Maybe I'll tell you about some stories. In an earlier post I questioned my own creative output, being a researcher and all (hey I have a fine art degree it matters...ok). Well some useful responses courtesy, I belive, of Antonio Gould made me examine this whole thing a little bit more and reminded me that within research there is always the opportunity to take a creative approach, not to mention the endless writing that seems to accompany it.........not always so creative.
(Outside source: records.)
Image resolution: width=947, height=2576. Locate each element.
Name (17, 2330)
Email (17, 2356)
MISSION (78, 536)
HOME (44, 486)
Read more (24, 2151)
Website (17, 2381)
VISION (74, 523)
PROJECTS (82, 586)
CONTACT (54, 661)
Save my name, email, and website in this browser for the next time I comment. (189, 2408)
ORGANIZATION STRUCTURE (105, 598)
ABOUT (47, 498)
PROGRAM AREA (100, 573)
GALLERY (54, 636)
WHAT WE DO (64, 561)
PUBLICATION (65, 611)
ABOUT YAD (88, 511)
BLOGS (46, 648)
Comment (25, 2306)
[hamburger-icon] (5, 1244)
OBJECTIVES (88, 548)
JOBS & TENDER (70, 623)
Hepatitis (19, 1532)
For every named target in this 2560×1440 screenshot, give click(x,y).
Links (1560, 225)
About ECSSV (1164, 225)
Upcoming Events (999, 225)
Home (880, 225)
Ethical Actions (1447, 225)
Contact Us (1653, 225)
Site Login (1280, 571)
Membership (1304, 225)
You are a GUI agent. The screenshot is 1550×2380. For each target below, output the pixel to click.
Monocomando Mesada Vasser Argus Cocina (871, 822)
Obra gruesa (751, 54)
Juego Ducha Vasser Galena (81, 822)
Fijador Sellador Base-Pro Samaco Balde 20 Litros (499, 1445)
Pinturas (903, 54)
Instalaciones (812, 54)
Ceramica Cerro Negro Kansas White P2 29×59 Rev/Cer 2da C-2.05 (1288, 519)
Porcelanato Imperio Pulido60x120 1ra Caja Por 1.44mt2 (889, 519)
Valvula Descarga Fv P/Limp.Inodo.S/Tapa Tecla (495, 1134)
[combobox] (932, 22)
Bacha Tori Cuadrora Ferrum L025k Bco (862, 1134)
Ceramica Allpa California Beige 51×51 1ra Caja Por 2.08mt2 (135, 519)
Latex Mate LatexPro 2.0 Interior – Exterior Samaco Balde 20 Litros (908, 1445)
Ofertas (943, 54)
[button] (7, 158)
But here's the thing. Recently I have ben using a narrative methodology in my rsearch, in two ways both eliciting stories that people have been told and also having folks tell me their own experience as a story, this, in particular, I find extremely interesitng (it helps that I am genuinly interested in hearing about people - read nosey if you like). What I have discovered with this approach is that amongst other things it helps with the following things:
  • Both you and the interviewee identify the most salient points through the story
  • Everyone understands stories, so it is a nice common curreny between interviewer, interviee and future reader
  • It helps you find out how an orgnaisation/individual has made sense of a situation

I recently spoke to a senior colleague who introduced me to this approcah, he also makes use of drawing and all mannor of other creative means to understand and explore human and organsiational experiences.To this end I will be attending some regular workshops to try to get my head around these other methodolgies and hopefully will be testing them out on some folks.

My next step is how to make the writing really interesting to read (and I don't mean this blog, I'm hoping the posts are short enough not to get too dull)....and to think about other methods of disseminating my research findings.

1 comment:

Antonio Gould said...

I think that story telling is hugely important in research as are other creative methodologies. I was introduced to these ideas through working with Paul Murphy.

Most of the consultative stuff he does is around young people and by far the best way of bringing out their thoughts and feelings are through encouraging them to tell stories in a creative way - through monologue, writing music, writing films and so on. This video (http://www.c21vox.tv/programmes/full.php?id=119) is a good example (produced as a response to the Antisocial behaviour bill).

When working with young people these issues are even more important - the further you can get away from a paper based questionnaire the better. I think it's also true with people of any age.